● Task to carry out:
Starting with the line containing "The height and" and going on through the line containing "Click the page number input field", return the lines of the data below exactly, and only those.

● Data records:
§ §

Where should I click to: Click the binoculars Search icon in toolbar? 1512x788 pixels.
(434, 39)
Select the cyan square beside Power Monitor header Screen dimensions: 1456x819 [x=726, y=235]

§ §

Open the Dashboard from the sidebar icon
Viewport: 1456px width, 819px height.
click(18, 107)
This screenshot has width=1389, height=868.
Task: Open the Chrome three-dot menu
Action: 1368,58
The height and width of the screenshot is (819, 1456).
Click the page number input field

§ §

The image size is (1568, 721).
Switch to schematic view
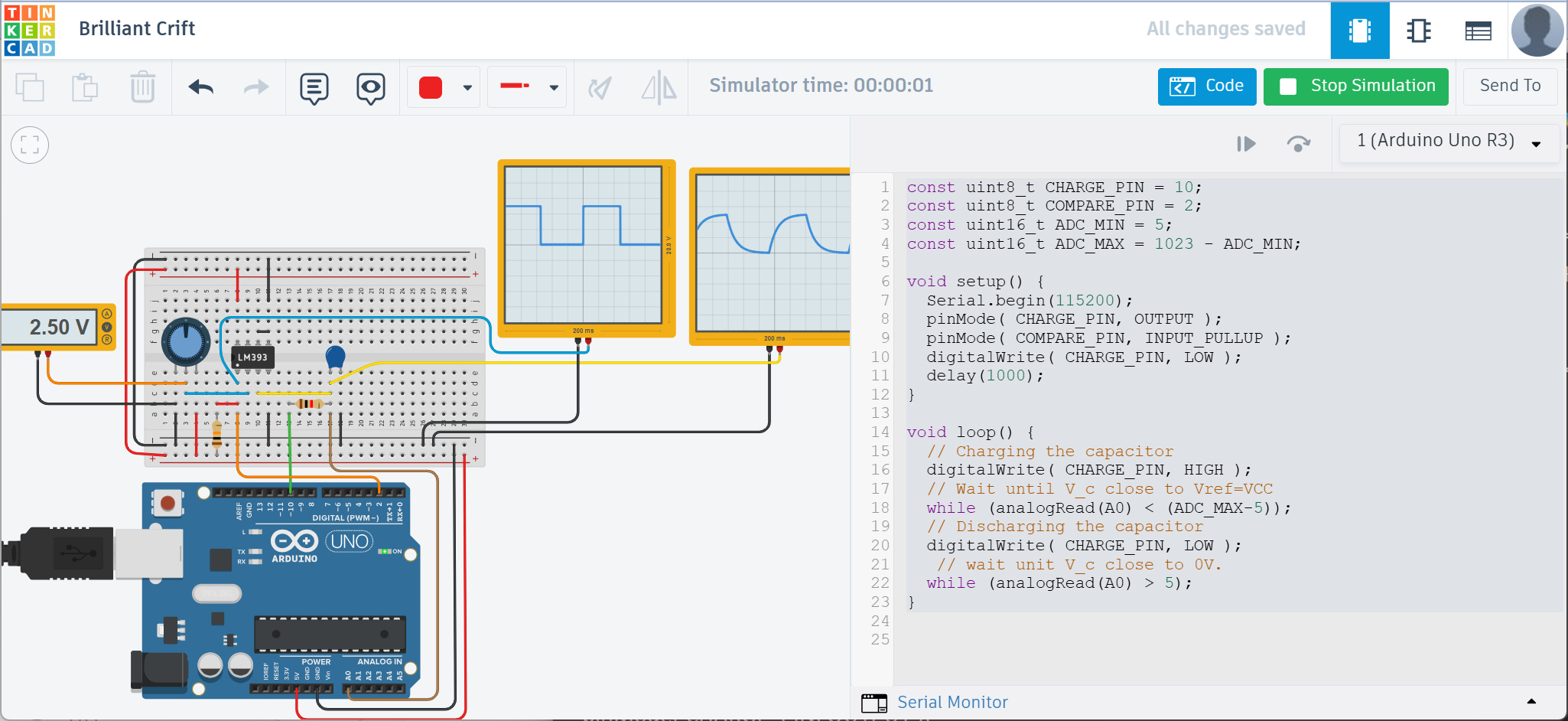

§ §

● Solution to this exercise:
The height and width of the screenshot is (819, 1456).
Click the page number input field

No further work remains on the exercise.